- Born: 21 July 1925 Camelford, Cornwall
- Died: 12 October 2018 (aged 93) London, England
- Education: Christ Church, Oxford
- Occupations: Liquor executive, marketeer
- Known for: Creator of Baileys Irish Cream, Malibu and Johnnie Walker Blue Label
- Spouse: Penelope Vaughan-Morgan ​ ​(m. 1952; died 2018)​
- Children: 4
- Allegiance: United Kingdom
- Branch: Royal Navy
- Service years: 1942–1945
- Rank: Lieutenant
- Conflicts: Second World War

= Tom Jago =

British liquor executive (1925-2018)

Thomas Edwin Jago (21 July 1925 – 12 October 2018) was a British liquor executive and marketeer known as the creator of Baileys Irish Cream and Malibu (flavoured rum).

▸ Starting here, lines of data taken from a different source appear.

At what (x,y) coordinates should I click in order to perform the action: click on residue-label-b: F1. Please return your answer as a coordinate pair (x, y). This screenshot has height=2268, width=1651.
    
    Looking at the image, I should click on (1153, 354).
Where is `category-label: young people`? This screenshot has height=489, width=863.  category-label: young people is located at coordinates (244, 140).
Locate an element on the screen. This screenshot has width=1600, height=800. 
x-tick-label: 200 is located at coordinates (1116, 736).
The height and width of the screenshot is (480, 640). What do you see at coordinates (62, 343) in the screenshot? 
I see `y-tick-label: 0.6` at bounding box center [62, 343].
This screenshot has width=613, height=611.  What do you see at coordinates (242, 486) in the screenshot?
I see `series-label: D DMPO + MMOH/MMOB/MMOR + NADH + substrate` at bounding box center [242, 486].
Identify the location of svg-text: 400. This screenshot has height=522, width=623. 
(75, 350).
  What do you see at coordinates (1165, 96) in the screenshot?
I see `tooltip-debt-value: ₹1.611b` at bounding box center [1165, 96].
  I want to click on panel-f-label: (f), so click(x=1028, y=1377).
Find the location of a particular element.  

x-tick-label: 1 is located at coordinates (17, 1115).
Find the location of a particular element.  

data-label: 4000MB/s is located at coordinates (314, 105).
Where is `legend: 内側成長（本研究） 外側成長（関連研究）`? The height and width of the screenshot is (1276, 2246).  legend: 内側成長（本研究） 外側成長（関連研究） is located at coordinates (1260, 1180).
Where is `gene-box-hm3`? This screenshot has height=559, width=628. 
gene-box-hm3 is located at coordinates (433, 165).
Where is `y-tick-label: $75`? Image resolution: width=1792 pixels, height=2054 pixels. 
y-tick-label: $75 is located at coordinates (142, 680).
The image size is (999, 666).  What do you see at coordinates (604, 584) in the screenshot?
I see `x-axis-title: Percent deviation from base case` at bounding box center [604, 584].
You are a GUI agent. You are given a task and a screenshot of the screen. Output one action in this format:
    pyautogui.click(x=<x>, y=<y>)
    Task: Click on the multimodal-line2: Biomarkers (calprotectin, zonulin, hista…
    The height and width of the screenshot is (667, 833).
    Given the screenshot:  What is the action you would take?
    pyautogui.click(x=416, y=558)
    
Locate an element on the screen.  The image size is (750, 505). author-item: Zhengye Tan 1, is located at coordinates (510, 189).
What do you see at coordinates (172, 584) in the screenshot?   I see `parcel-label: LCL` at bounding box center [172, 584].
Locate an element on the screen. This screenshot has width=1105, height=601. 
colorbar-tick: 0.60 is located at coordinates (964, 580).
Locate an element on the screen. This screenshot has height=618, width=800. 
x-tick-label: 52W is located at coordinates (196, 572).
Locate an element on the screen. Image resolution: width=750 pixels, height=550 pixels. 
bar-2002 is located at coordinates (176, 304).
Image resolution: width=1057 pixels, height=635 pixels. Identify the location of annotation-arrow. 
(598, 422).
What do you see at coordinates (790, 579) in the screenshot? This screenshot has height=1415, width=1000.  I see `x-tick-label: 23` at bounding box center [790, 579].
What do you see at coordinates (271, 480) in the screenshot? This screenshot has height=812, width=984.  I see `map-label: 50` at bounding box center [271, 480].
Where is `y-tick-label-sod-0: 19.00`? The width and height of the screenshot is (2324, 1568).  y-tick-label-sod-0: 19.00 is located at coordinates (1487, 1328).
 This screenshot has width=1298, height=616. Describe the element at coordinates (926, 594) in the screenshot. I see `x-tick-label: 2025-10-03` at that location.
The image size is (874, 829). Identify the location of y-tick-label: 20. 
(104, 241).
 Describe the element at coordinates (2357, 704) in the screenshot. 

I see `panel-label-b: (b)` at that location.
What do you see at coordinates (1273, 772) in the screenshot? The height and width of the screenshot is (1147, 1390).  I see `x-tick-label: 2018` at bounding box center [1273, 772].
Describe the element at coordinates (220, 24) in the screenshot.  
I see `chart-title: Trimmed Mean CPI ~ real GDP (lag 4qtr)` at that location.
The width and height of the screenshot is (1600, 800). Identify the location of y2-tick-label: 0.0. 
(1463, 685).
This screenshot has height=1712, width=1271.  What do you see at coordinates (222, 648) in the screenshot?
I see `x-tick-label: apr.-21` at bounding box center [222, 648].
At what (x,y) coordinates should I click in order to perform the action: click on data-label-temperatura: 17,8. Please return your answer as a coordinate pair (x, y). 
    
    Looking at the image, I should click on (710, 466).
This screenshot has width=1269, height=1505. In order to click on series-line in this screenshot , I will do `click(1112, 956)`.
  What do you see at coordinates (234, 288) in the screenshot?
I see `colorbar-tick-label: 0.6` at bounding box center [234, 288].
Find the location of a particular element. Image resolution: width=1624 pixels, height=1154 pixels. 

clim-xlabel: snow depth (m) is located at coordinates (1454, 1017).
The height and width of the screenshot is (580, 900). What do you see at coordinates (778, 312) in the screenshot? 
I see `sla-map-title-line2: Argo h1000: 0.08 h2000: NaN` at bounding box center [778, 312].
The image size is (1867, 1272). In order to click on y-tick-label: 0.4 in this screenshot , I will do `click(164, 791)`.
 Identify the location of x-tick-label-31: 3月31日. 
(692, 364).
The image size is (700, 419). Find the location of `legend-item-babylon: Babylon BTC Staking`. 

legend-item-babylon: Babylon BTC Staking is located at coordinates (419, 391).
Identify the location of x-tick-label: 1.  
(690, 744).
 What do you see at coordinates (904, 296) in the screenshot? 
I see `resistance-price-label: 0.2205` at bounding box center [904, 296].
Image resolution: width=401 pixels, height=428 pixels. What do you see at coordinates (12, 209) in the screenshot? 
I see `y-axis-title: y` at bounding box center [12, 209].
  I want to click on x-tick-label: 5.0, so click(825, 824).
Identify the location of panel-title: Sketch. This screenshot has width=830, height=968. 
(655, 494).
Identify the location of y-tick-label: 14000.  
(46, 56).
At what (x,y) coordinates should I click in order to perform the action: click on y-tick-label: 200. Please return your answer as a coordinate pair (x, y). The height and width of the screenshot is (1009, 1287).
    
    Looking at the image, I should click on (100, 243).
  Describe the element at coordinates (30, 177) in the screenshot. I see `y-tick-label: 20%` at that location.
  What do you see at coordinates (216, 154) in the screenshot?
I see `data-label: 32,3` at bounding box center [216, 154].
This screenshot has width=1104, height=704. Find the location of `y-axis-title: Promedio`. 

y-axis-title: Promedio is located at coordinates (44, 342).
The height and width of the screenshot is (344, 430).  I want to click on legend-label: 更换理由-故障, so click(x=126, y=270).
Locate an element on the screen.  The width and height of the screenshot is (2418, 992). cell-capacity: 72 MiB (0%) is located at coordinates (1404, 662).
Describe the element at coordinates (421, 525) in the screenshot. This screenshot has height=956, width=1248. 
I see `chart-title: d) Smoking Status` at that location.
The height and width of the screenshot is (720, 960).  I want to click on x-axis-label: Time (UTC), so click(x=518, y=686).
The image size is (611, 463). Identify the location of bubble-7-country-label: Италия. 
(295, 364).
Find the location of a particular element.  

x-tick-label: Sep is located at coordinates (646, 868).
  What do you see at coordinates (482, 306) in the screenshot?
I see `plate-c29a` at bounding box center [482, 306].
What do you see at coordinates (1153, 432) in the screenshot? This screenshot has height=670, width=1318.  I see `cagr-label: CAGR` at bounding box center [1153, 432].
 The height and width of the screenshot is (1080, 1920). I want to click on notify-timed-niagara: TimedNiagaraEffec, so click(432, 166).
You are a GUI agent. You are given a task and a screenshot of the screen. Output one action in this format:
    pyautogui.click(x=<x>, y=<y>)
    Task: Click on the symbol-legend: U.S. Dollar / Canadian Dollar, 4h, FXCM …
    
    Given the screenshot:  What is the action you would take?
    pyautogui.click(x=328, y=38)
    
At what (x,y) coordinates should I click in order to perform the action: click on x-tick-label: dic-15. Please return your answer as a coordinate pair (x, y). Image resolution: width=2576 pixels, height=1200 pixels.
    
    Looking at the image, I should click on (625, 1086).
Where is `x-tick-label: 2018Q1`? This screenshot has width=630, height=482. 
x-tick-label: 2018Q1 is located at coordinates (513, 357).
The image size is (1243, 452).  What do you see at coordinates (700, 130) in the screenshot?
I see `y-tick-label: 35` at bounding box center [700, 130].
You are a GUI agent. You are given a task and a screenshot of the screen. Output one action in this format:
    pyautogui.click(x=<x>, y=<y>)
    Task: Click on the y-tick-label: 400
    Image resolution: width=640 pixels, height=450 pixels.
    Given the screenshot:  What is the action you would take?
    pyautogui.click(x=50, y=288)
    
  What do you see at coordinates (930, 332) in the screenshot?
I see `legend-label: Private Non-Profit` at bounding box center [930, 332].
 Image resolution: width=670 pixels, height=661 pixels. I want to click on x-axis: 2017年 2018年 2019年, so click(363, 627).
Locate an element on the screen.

During his semi-retirement, he co-founded The Last Drop Distillers with other industry veterans and his daughter in 2008 that specialises in rare and unique spirits.

==Biography==
Jago was born on 21 July 1925 in Camelford, Cornwall, the son of Thomas Bennett Jago, who managed the local Barclays bank, and his mother Violet. He went to Camelford Grammar School before studying history at Christ Church, Oxford. Jago served as a lieutenant on the destroyer HMS Wolfhound in the North Atlantic during World War II. After the war he returned to Oxford and completed his degree.

In 1952, Jago married Penelope Vaughan-Morgan (1926–2018), a granddaughter of Kenyon Vaughan-Morgan, and niece of John Vaughan-Morgan, Baron Reigate.